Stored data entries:
□ □ □ □ □ □ □

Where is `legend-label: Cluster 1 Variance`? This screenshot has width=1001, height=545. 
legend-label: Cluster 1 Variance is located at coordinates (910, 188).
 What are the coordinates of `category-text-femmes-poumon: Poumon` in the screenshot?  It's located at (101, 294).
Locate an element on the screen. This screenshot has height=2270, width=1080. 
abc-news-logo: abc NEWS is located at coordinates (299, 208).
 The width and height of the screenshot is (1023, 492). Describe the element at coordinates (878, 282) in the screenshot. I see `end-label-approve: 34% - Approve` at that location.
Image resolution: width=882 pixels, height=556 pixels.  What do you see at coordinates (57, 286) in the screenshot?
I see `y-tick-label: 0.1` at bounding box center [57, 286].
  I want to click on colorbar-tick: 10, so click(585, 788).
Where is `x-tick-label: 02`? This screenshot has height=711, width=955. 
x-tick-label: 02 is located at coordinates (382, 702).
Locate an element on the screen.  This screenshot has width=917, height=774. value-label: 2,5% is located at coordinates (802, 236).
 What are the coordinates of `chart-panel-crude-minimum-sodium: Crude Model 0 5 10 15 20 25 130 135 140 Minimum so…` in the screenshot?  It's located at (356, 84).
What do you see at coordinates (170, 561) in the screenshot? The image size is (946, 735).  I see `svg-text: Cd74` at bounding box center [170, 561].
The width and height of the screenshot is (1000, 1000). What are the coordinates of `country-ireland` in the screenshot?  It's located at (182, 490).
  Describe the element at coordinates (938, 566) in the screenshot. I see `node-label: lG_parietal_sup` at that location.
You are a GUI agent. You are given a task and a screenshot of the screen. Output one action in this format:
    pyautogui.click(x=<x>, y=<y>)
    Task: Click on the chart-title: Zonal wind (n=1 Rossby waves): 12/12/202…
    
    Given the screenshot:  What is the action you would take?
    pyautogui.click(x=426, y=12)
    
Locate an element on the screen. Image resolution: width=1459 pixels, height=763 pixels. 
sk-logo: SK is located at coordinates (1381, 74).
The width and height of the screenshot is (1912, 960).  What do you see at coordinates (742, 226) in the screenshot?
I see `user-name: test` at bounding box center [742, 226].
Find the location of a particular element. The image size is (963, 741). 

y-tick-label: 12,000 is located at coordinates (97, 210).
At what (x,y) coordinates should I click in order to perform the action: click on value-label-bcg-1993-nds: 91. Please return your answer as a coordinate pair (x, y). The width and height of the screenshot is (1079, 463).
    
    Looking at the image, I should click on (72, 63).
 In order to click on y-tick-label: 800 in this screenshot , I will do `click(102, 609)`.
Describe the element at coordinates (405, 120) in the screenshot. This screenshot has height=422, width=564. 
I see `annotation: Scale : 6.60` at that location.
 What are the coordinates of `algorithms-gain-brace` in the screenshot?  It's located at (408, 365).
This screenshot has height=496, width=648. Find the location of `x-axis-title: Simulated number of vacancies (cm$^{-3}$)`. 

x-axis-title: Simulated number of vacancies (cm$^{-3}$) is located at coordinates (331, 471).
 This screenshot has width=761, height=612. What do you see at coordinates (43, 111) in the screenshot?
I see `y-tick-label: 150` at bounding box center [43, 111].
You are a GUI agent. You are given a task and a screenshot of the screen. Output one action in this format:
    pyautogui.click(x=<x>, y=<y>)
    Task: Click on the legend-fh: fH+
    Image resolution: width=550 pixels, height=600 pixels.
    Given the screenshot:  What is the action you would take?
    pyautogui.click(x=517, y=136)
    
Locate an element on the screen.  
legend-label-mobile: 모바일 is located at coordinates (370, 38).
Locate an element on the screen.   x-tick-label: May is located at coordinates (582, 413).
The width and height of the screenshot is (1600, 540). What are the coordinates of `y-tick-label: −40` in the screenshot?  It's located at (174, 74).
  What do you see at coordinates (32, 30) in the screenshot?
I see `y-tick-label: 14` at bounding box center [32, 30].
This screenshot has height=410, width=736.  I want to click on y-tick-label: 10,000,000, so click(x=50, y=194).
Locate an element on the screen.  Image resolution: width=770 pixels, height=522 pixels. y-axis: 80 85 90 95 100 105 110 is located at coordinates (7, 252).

□ □ □ □ □ □ □

» Work order:
Output the stretch of the listing from the line containing "The width and height of the screenshot is (1000, 1000)." through the line containing "pyautogui.click(x=426, y=12)", both ends included, reproducing each line exactly.

» Exercise response:
The width and height of the screenshot is (1000, 1000). What are the coordinates of `country-ireland` in the screenshot?  It's located at (182, 490).
  Describe the element at coordinates (938, 566) in the screenshot. I see `node-label: lG_parietal_sup` at that location.
You are a GUI agent. You are given a task and a screenshot of the screen. Output one action in this format:
    pyautogui.click(x=<x>, y=<y>)
    Task: Click on the chart-title: Zonal wind (n=1 Rossby waves): 12/12/202…
    
    Given the screenshot:  What is the action you would take?
    pyautogui.click(x=426, y=12)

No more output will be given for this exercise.